Aim of the task: I would like you to output every record below exactly, apart from the pictures.

Data to process:

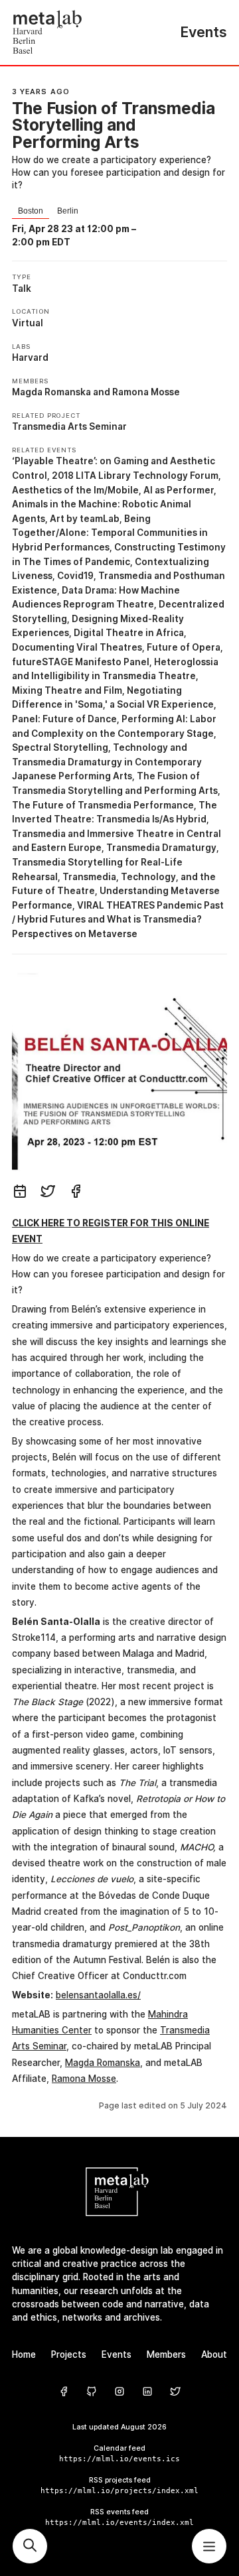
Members (166, 2354)
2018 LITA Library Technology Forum (135, 475)
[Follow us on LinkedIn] (147, 2392)
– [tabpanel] (75, 235)
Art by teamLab (85, 518)
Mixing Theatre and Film (67, 690)
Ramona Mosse (146, 392)
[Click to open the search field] (30, 2546)
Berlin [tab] (67, 211)
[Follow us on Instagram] (119, 2392)
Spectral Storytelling (60, 747)
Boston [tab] (30, 211)
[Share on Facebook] (76, 1193)
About (214, 2354)
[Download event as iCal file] (20, 1193)
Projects (68, 2354)
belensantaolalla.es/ (98, 1995)
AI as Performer (178, 490)
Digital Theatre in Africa (129, 632)
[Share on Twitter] (48, 1193)
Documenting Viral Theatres (77, 647)
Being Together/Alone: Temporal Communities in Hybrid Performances (110, 532)
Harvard (30, 357)
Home (24, 2354)
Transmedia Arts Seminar (69, 426)
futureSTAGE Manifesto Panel (80, 662)
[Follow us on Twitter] (175, 2392)
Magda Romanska (51, 392)
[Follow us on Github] (92, 2392)
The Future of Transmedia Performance (103, 805)
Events (116, 2354)
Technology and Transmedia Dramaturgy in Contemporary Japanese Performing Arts (107, 761)
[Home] (66, 32)
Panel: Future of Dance (64, 719)
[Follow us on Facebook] (64, 2392)
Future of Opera (183, 647)
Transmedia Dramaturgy (161, 847)
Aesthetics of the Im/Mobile (75, 490)
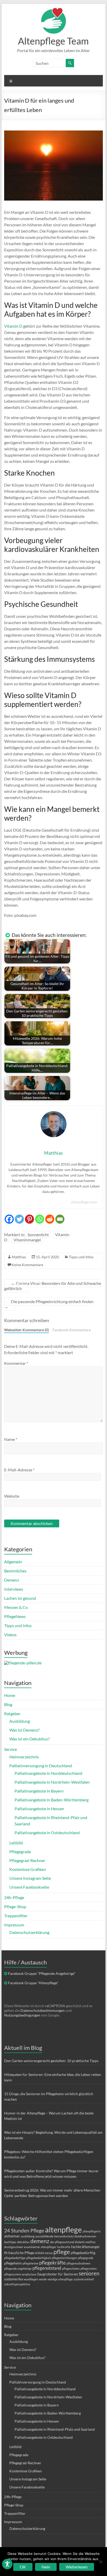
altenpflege (63, 2229)
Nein (46, 2566)
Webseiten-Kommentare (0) (26, 1330)
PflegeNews (15, 1616)
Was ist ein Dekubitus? (29, 1738)
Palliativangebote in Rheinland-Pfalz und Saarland (55, 2429)
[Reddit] (49, 1216)
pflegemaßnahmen (78, 2263)
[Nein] (100, 2561)
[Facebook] (9, 1216)
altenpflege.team (84, 1202)
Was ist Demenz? (24, 1729)
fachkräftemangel (85, 2246)
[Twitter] (19, 1216)
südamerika (13, 2279)
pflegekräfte (52, 2263)
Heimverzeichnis (24, 1756)
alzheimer (12, 2236)
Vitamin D (13, 325)
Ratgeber (12, 1713)
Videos (10, 1634)
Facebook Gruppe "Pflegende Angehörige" (42, 1973)
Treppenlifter (16, 1915)
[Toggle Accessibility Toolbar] (7, 2566)
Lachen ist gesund (20, 1598)
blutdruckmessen (85, 2236)
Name (10, 1439)
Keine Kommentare (27, 1264)
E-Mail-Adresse (19, 1469)
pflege (62, 2251)
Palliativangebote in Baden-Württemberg (52, 1799)
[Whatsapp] (39, 1216)
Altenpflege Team (53, 41)
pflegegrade (85, 2258)
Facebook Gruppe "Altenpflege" (33, 1983)
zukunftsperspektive (17, 2284)
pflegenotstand (46, 2268)
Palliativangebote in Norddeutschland (48, 1773)
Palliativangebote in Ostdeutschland (47, 1832)
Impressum (14, 1924)
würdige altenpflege (60, 2279)
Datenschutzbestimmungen (43, 2010)
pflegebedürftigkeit (38, 2258)
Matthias (19, 1257)
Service (10, 1749)
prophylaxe (29, 2274)
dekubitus (23, 2242)
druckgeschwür (13, 2247)
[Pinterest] (29, 1216)
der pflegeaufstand (62, 2242)
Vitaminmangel (27, 1239)
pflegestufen (89, 2268)
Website (11, 1496)
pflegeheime (30, 2263)
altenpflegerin (92, 2231)
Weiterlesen (77, 2566)
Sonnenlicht (38, 1234)
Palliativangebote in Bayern (39, 1790)
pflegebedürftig (83, 2252)
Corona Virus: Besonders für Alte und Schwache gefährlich (52, 1286)
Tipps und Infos (81, 1257)
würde (43, 2279)
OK (23, 2566)
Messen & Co (16, 1607)
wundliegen (31, 2279)
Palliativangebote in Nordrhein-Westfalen (52, 1781)
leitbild (39, 2253)
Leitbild (16, 1842)
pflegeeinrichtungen (64, 2258)
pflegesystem (12, 2274)
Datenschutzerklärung (29, 1932)
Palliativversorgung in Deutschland (40, 1765)
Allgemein (13, 1561)
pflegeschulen (71, 2268)
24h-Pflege (14, 1897)
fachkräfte (63, 2247)
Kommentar (16, 1363)
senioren (89, 2273)
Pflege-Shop (15, 1906)
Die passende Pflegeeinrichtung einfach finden (48, 1304)
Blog (8, 1704)
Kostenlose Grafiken (27, 1869)
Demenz (11, 1579)
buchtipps (10, 2242)
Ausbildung (19, 1721)
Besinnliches (15, 1570)
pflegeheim (13, 2263)
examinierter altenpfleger (40, 2247)
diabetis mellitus (85, 2242)
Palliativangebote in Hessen (39, 1808)
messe (49, 2253)
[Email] (59, 1216)
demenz (39, 2241)
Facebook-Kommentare (71, 1330)
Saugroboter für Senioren (57, 2274)
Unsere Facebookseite (29, 1886)
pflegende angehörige (18, 2268)
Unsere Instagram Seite (30, 1878)
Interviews (13, 1588)
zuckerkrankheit (83, 2279)
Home (9, 1695)
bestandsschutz (64, 2236)
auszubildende (44, 2236)
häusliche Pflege (21, 2252)
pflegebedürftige (14, 2258)
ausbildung (28, 2236)
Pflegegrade (20, 1851)
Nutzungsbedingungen (22, 2015)
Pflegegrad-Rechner (27, 1860)
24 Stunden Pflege (24, 2230)
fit (6, 2252)
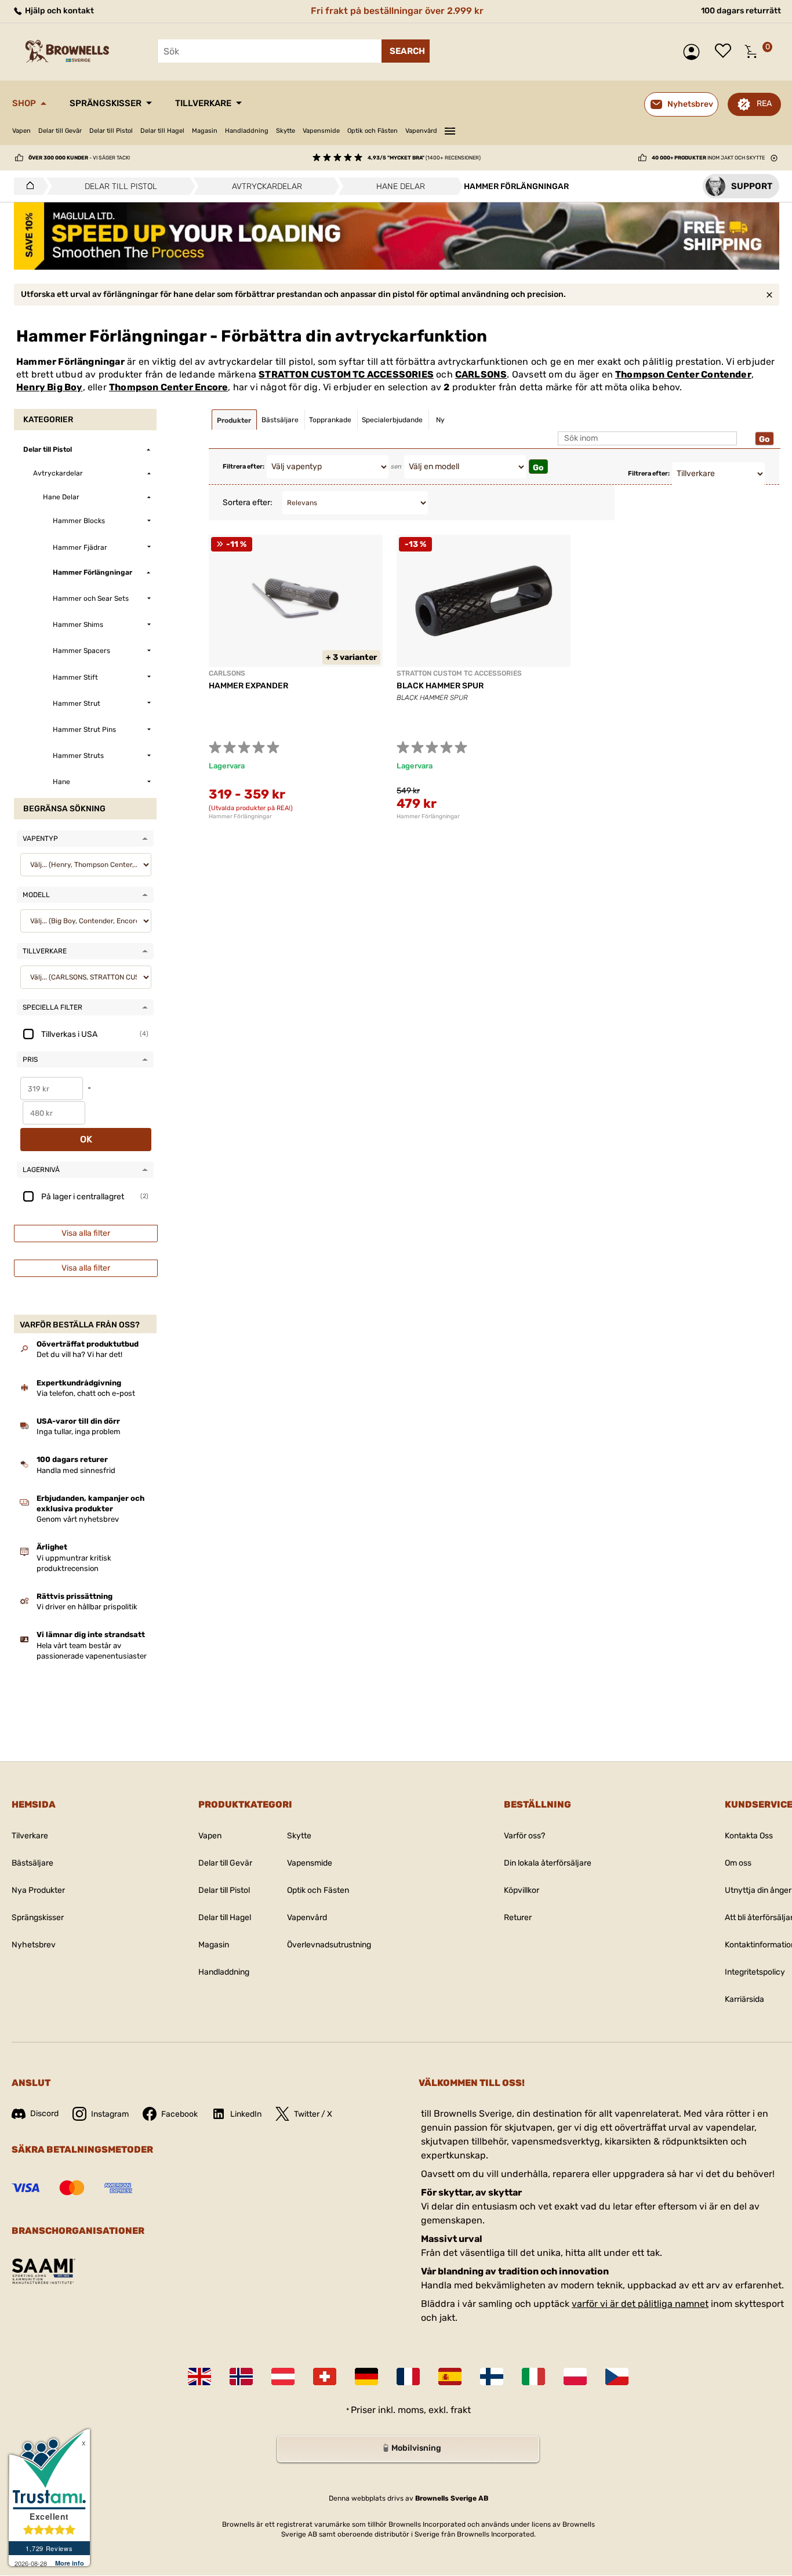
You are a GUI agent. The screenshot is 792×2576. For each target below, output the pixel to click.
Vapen (21, 131)
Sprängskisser (105, 103)
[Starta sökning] (406, 51)
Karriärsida (744, 1999)
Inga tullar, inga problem (79, 1431)
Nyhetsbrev (34, 1945)
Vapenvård (421, 131)
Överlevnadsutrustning (329, 1945)
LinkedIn (245, 2114)
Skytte (285, 131)
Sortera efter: (248, 502)
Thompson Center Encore (168, 387)
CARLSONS (481, 374)
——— (450, 129)
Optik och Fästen (372, 131)
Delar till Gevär (60, 131)
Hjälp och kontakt (58, 11)
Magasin (204, 131)
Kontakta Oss (749, 1836)
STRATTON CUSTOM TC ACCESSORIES (346, 374)
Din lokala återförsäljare (547, 1863)
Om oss (738, 1863)
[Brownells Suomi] (491, 2376)
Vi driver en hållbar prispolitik (87, 1606)
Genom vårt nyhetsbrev (78, 1519)
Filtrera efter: (243, 466)
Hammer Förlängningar (240, 816)
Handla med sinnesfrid (76, 1470)
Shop (24, 103)
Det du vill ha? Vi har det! (79, 1354)
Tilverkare (30, 1836)
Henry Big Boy (49, 387)
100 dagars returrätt (741, 11)
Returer (518, 1917)
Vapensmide (321, 131)
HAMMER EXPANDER (248, 686)
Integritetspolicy (755, 1972)
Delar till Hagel (162, 131)
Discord (44, 2113)
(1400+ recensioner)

Response box:
Members (166, 2354)
2018 LITA Library Technology Forum (135, 475)
[Follow us on LinkedIn] (147, 2392)
– [tabpanel] (75, 235)
Art by teamLab (85, 518)
Mixing Theatre and Film (67, 690)
Ramona Mosse (146, 392)
[Click to open the search field] (30, 2546)
Berlin [tab] (67, 211)
[Follow us on Instagram] (119, 2392)
Spectral Storytelling (60, 747)
Boston [tab] (30, 211)
[Share on Facebook] (76, 1193)
About (214, 2354)
[Download event as iCal file] (20, 1193)
Projects (68, 2354)
belensantaolalla.es/ (98, 1995)
AI as Performer (178, 490)
Digital Theatre in Africa (129, 632)
[Share on Twitter] (48, 1193)
Documenting Viral Theatres (77, 647)
Being Together/Alone: Temporal Communities in Hybrid Performances (110, 532)
Harvard (30, 357)
Home (24, 2354)
Transmedia Arts Seminar (69, 426)
futureSTAGE Manifesto Panel (80, 662)
[Follow us on Twitter] (175, 2392)
Magda Romanska (51, 392)
[Follow us on Github] (92, 2392)
The Future of Transmedia Performance (103, 805)
Events (116, 2354)
Technology and Transmedia Dramaturgy in Contemporary Japanese Performing Arts (107, 761)
[Home] (66, 32)
Panel: Future of Dance (64, 719)
[Follow us on Facebook] (64, 2392)
Future of Opera (183, 647)
Transmedia Dramaturgy (161, 847)
Aesthetics of the Im/Mobile (75, 490)
altenpflege (63, 2229)
Nein (46, 2566)
Webseiten-Kommentare (0) (26, 1330)
PflegeNews (15, 1616)
Was ist ein Dekubitus? (29, 1738)
Palliativangebote in Rheinland-Pfalz und Saarland (55, 2429)
[Reddit] (49, 1216)
pflegemaßnahmen (78, 2263)
[Nein] (100, 2561)
[Facebook] (9, 1216)
altenpflege.team (84, 1202)
Was ist Demenz? (24, 1729)
fachkräftemangel (85, 2246)
[Twitter] (19, 1216)
südamerika (13, 2279)
pflegekräfte (52, 2263)
Heimverzeichnis (24, 1756)
alzheimer (12, 2236)
Vitamin D (13, 325)
Ratgeber (12, 1713)
Videos (10, 1634)
Facebook Gruppe "Pflegende Angehörige" (42, 1973)
Treppenlifter (16, 1915)
[Toggle Accessibility Toolbar] (7, 2566)
Lachen ist gesund (20, 1598)
blutdruckmessen (85, 2236)
Name (10, 1439)
Keine Kommentare (27, 1264)
E-Mail-Adresse (19, 1469)
pflege (62, 2251)
Palliativangebote in Baden-Württemberg (52, 1799)
[Whatsapp] (39, 1216)
Altenpflege Team (53, 41)
pflegegrade (85, 2258)
Facebook Gruppe "Altenpflege" (33, 1983)
zukunftsperspektive (17, 2284)
pflegenotstand (46, 2268)
Palliativangebote in Norddeutschland (48, 1773)
Palliativangebote in Ostdeutschland (47, 1832)
Impressum (14, 1924)
würdige altenpflege (60, 2279)
Datenschutzbestimmungen (43, 2010)
pflegebedürftigkeit (38, 2258)
Matthias (19, 1257)
Service (10, 1749)
prophylaxe (29, 2274)
dekubitus (23, 2242)
druckgeschwür (13, 2247)
[Pinterest] (29, 1216)
der pflegeaufstand (62, 2242)
Vitaminmangel (27, 1239)
pflegestufen (89, 2268)
Website (11, 1496)
pflegeheime (30, 2263)
altenpflegerin (92, 2231)
Weiterlesen (77, 2566)
Sonnenlicht (38, 1234)
Palliativangebote in Bayern (39, 1790)
pflegebedürftig (83, 2252)
Corona Virus: Besonders für Alte und Schwache gefährlich (52, 1286)
Tipps und Infos (81, 1257)
würde (43, 2279)
OK (23, 2566)
Messen & Co (16, 1607)
wundliegen (31, 2279)
Palliativangebote in Nordrhein-Westfalen (52, 1781)
leitbild (39, 2253)
Leitbild (16, 1842)
pflegeeinrichtungen (64, 2258)
pflegesystem (12, 2274)
Datenschutzerklärung (29, 1932)
Palliativversorgung in Deutschland (40, 1765)
Allgemein (13, 1561)
pflegeschulen (71, 2268)
24h-Pflege (14, 1897)
fachkräfte (63, 2247)
Kommentar (16, 1363)
senioren (89, 2273)
Pflege-Shop (15, 1906)
Die passende Pflegeeinrichtung einfach finden (48, 1304)
Blog (8, 1704)
Kostenlose Grafiken (27, 1869)
Demenz (11, 1579)
buchtipps (10, 2242)
Ausbildung (19, 1721)
Besinnliches (15, 1570)
pflegeheim (13, 2263)
examinierter altenpfleger (40, 2247)
diabetis mellitus (85, 2242)
Palliativangebote in Hessen (39, 1808)
messe (49, 2253)
[Email] (59, 1216)
demenz (39, 2241)
Facebook-Kommentare (71, 1330)
Saugroboter für Senioren (57, 2274)
Unsere Facebookseite (29, 1886)
pflegende angehörige (18, 2268)
Unsere Instagram Seite (30, 1878)
Interviews (13, 1588)
zuckerkrankheit (83, 2279)
Home (9, 1695)
bestandsschutz (64, 2236)
auszubildende (44, 2236)
häusliche Pflege (21, 2252)
pflegebedürftige (14, 2258)
ausbildung (28, 2236)
Pflegegrade (20, 1851)
Nutzungsbedingungen (22, 2015)
Pflegegrad-Rechner (27, 1860)
24 Stunden Pflege (24, 2230)
fit (6, 2252)
You are a GUI agent. The screenshot is 792×2576. For each target below, output the pixel to click.
Vapen (21, 131)
Sprängskisser (105, 103)
[Starta sökning] (406, 51)
Karriärsida (744, 1999)
Inga tullar, inga problem (79, 1431)
Nyhetsbrev (34, 1945)
Vapenvård (421, 131)
Överlevnadsutrustning (329, 1945)
LinkedIn (245, 2114)
Skytte (285, 131)
Sortera efter: (248, 502)
Thompson Center Encore (168, 387)
CARLSONS (481, 374)
——— (450, 129)
Optik och Fästen (372, 131)
Delar till Gevär (60, 131)
Hjälp och kontakt (58, 11)
Magasin (204, 131)
Kontakta Oss (749, 1836)
STRATTON CUSTOM TC ACCESSORIES (346, 374)
Din lokala återförsäljare (547, 1863)
Om oss (738, 1863)
[Brownells Suomi] (491, 2376)
Vi driver en hållbar prispolitik (87, 1606)
Genom vårt nyhetsbrev (78, 1519)
Filtrera efter: (243, 466)
Hammer Förlängningar (240, 816)
Handla med sinnesfrid (76, 1470)
Shop (24, 103)
Det du vill ha? Vi har det! (79, 1354)
Tilverkare (30, 1836)
Henry Big Boy (49, 387)
100 dagars returrätt (741, 11)
Returer (518, 1917)
Vapensmide (321, 131)
HAMMER EXPANDER (248, 686)
Integritetspolicy (755, 1972)
Delar till Hagel (162, 131)
Discord (44, 2113)
(1400+ recensioner)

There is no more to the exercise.